While currently I'm only aware of issues with unsigned
integral types, the library also handles signed
integers and floating-point types through the same interface to support generic code.
Code for Review
#ifndef PROMOTION_HXX
#define PROMOTION_HXX
#include <type_traits>
namespace promotion
{
namespace detail
{
template <typename T, typename = void>
struct make_promoted;
// We don't know how to deal with `bool`.
template <>
struct make_promoted<bool>
{
};
// Signed integers promote to `signed int` or to themselves, if their rank
// is already greater or equal to the rank of `signed int`.
template <typename T>
struct make_promoted<T, std::enable_if_t<std::is_integral<T>::value && std::is_signed<T>::value>>
{
static constexpr auto small = (sizeof(T) < sizeof(signed int));
using type = std::conditional_t<small, signed int, T>;
};
// Unsigned integers promote to `unsigned int` or to themselves, if their
// rank is already greater or equal to the rank of `unsigned int`.
template <typename T>
struct make_promoted<T, std::enable_if_t<std::is_integral<T>::value && std::is_unsigned<T>::value>>
{
static constexpr auto small = (sizeof(T) < sizeof(unsigned int));
using type = std::conditional_t<small, unsigned int, T>;
};
// Floating-point types always promote to themselves.
template <typename T>
struct make_promoted<T, std::enable_if_t<std::is_floating_point<T>::value>>
{
using type = T;
};
template <typename T>
using make_promoted_t = typename make_promoted<T>::type;
template <typename T>
constexpr bool
allow_bitwise() noexcept
{
return std::is_integral<T>::value
&& std::is_unsigned<T>::value
&& !std::is_same<bool, T>::value;
}
template <typename T>
using bitwise_t = std::enable_if_t<allow_bitwise<T>(), T>;
} // namespace detail
template <typename T>
constexpr detail::make_promoted_t<T>
promote(const T value) noexcept
{
return value;
}
template <typename T>
constexpr auto
add(const T lhs, const T rhs) noexcept
-> decltype(T(promote(lhs) + promote(rhs)))
{
return T(promote(lhs) + promote(rhs));
}
template <typename T>
constexpr auto
subtract(const T lhs, const T rhs) noexcept
-> decltype(T(promote(lhs) - promote(rhs)))
{
return T(promote(lhs) - promote(rhs));
}
template <typename T>
constexpr auto
multiply(const T lhs, const T rhs) noexcept
-> decltype(T(promote(lhs) * promote(rhs)))
{
return T(promote(lhs) * promote(rhs));
}
template <typename T>
constexpr auto
divide(const T lhs, const T rhs) noexcept
-> decltype(T(promote(lhs) / promote(rhs)))
{
return T(promote(lhs) / promote(rhs));
}
template <typename T>
constexpr auto
bit_and(const T lhs, const T rhs) noexcept
-> decltype(detail::bitwise_t<T>(promote(lhs) & promote(rhs)))
{
return T(promote(lhs) & promote(rhs));
}
template <typename T>
constexpr auto
bit_or(const T lhs, const T rhs) noexcept
-> decltype(detail::bitwise_t<T>(promote(lhs) | promote(rhs)))
{
return T(promote(lhs) | promote(rhs));
}
template <typename T>
constexpr auto
bit_xor(const T lhs, const T rhs) noexcept
-> decltype(detail::bitwise_t<T>(promote(lhs) ^ promote(rhs)))
{
return T(promote(lhs) ^ promote(rhs));
}
template <typename T>
constexpr auto
bit_not(const T value) noexcept
-> decltype(detail::bitwise_t<T>(~promote(value)))
{
return T(~promote(value));
}
template <typename T>
constexpr auto
shift_left(const T value, const unsigned amount) noexcept
-> decltype(detail::bitwise_t<T>(promote(value) << amount))
{
return T(promote(value) << amount);
}
template <typename T>
constexpr auto
shift_right(const T value, const unsigned amount) noexcept
-> decltype(detail::bitwise_t<T>(promote(value) >> amount))
{
return T(promote(value) >> amount);
}
} // namespace promotion
#endif // #ifndef PROMOTION_HXX
Concerns
I'm looking for comments on all aspects of the code.
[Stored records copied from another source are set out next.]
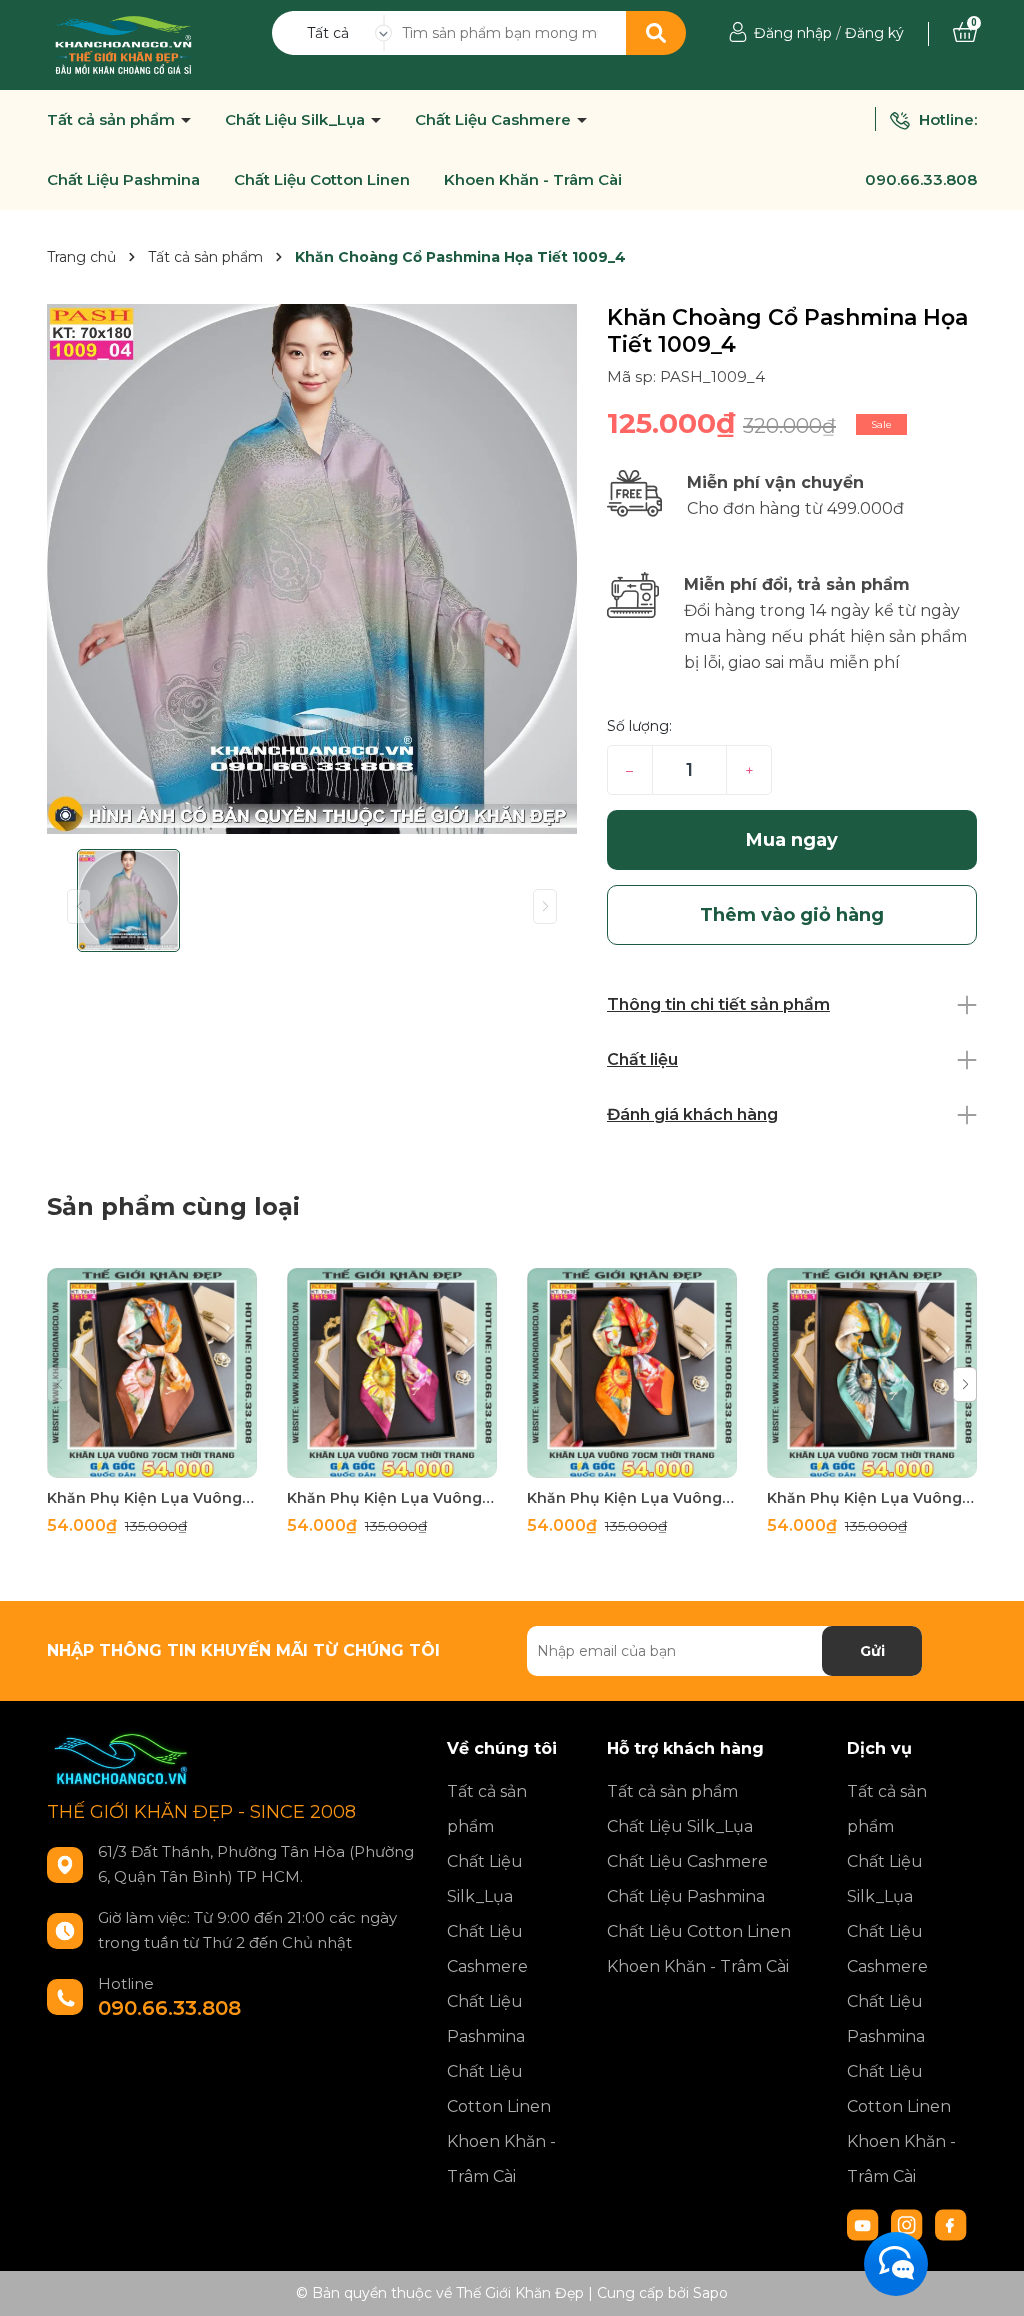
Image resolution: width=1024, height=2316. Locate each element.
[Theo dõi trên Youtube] (865, 2224)
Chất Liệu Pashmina (123, 180)
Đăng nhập (793, 33)
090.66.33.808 (921, 179)
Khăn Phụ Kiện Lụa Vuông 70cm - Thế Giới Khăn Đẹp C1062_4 (152, 1498)
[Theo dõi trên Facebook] (951, 2224)
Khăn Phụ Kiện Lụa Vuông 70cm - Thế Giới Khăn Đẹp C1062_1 (872, 1498)
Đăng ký (874, 33)
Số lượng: (639, 726)
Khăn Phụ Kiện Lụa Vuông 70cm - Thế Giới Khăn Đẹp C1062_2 (632, 1498)
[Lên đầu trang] (989, 2281)
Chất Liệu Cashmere (495, 120)
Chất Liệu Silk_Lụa (297, 120)
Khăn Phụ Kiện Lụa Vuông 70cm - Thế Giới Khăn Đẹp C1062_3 (392, 1498)
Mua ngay (792, 840)
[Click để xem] (312, 569)
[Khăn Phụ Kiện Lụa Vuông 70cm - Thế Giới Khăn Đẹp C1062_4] (152, 1373)
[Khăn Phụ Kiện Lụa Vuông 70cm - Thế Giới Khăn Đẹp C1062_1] (872, 1373)
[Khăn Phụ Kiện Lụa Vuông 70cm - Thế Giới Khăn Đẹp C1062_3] (392, 1373)
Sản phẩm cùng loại (173, 1206)
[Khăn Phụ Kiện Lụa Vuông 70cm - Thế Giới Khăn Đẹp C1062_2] (632, 1373)
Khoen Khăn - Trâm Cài (533, 180)
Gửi (872, 1651)
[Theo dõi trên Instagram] (909, 2224)
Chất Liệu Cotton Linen (322, 180)
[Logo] (123, 44)
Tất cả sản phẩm (113, 120)
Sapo (710, 2293)
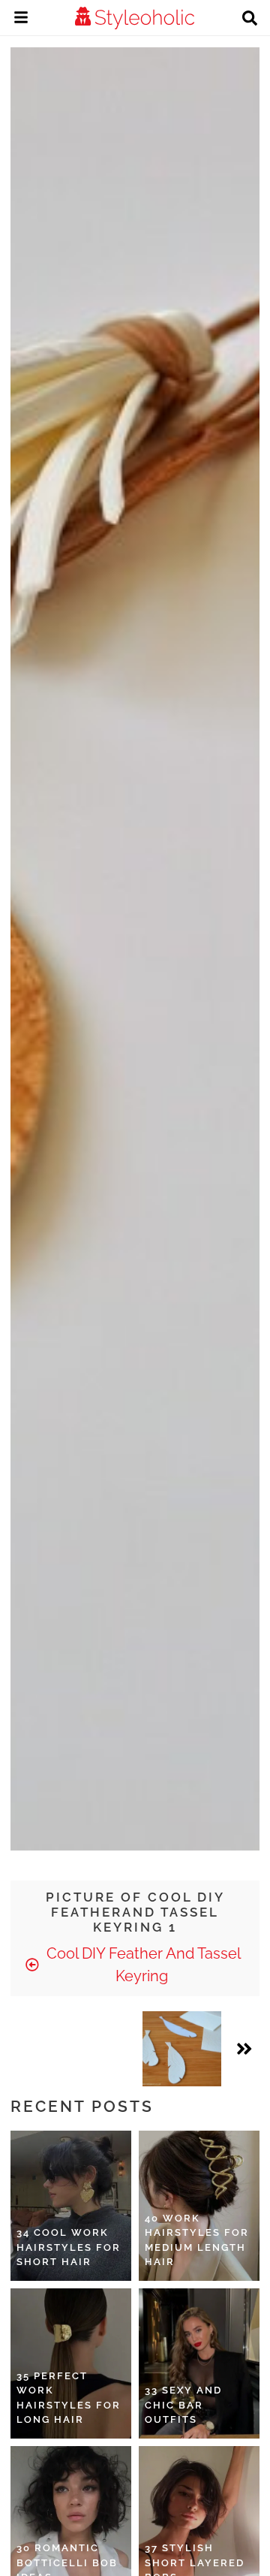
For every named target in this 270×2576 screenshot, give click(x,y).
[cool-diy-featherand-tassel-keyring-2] (182, 2048)
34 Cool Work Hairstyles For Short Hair (68, 2247)
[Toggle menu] (21, 19)
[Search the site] (249, 19)
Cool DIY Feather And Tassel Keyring (142, 1964)
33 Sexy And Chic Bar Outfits (183, 2404)
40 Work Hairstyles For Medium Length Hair (197, 2240)
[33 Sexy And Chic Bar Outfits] (199, 2363)
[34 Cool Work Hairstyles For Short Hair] (70, 2206)
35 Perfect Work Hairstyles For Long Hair (68, 2398)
In particular:
- Is the reasoning behind the implemented solution correct?
- Is it implemented correctly?
- Is the interface as convenient as possible and general enough for usage in generic code or could it be improved?
- Is the implementation zero-overhead?
- Could the quality-of-implementation be improved?
- Are all public functions SFINAE friendly?
- Should I handle
bool
differently? - Could it be implemented with less repetition?